Being cold-blooded, they love sunbathing and they raise their temperature by basking in the early morning sun.
While they are symbols of courage, strength, and happiness in Japan, they are a bad omen in European fairytales.
Dragonflies are cosmopolitan – they live on every continent except Antarctica.
An adult dragonfly eye has nearly 24,000 ommatidia. (If you wonder what that is, so did we – small photoreceptors that make insect eyes.)
Dragonflies may look all nice and colorful, but they are extremely territorial, especially males and ward off against most other insect
While they make love, they can fly in tandem forming a heart-shaped posture.
They start feasting by decapitating their prey and digesting their head first!

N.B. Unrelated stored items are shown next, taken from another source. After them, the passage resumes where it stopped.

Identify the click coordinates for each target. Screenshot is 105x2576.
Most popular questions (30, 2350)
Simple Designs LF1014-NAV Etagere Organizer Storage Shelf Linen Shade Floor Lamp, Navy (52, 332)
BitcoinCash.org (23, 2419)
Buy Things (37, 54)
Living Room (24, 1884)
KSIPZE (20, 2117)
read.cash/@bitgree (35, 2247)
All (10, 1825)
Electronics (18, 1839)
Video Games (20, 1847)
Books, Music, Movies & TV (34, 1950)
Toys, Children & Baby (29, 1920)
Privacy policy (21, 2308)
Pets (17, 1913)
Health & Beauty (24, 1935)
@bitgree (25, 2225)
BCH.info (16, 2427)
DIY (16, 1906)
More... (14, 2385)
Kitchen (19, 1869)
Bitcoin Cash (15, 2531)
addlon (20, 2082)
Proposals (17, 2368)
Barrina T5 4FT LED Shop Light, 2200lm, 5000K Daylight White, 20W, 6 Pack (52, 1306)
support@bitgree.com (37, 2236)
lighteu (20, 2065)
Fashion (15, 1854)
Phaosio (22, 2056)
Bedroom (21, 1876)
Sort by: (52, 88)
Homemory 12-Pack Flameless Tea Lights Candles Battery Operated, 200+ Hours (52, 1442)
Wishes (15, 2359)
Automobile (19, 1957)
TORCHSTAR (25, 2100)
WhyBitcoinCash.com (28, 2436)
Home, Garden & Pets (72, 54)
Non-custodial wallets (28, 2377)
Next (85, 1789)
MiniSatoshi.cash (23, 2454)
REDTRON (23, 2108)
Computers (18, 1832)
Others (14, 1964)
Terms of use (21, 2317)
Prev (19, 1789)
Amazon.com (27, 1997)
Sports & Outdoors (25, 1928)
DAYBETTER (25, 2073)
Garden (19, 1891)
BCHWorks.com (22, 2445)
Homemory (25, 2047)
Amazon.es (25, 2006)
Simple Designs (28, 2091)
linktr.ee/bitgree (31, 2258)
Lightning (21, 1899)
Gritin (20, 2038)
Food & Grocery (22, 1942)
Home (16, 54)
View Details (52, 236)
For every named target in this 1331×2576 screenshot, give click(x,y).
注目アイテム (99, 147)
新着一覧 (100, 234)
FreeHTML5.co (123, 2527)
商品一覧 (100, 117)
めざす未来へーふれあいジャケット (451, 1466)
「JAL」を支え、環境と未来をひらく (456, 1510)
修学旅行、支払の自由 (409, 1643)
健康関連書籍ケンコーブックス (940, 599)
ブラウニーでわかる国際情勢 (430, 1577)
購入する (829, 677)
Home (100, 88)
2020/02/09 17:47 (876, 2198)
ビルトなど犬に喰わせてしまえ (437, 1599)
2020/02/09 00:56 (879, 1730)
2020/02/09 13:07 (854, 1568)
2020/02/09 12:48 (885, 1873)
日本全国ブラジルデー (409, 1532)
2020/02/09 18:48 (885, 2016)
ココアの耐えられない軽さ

Their beautiful colors are an inspiration for poetic giants like Tennyson and Bates.
It is not only Europeans that admire dragonflies – they are a favorite topic of Japanese haiku poetry, too.
Luminous colors on their wings and bodies are a result of structured coloration that manifests in flight and in movement.
Dragonflies are attracted to shiny surfaces that they can easily mistake for water, and lay eggs on polished gravestones, solar panels and automobiles.
They are strong and fast fliers, capable of flying across huge water surfaces and suddenly changing their way in six different flight directions.
Their greatest enemy is – you guessed it – humans. Many uncategorized species are being destroyed along with rainforest destruction.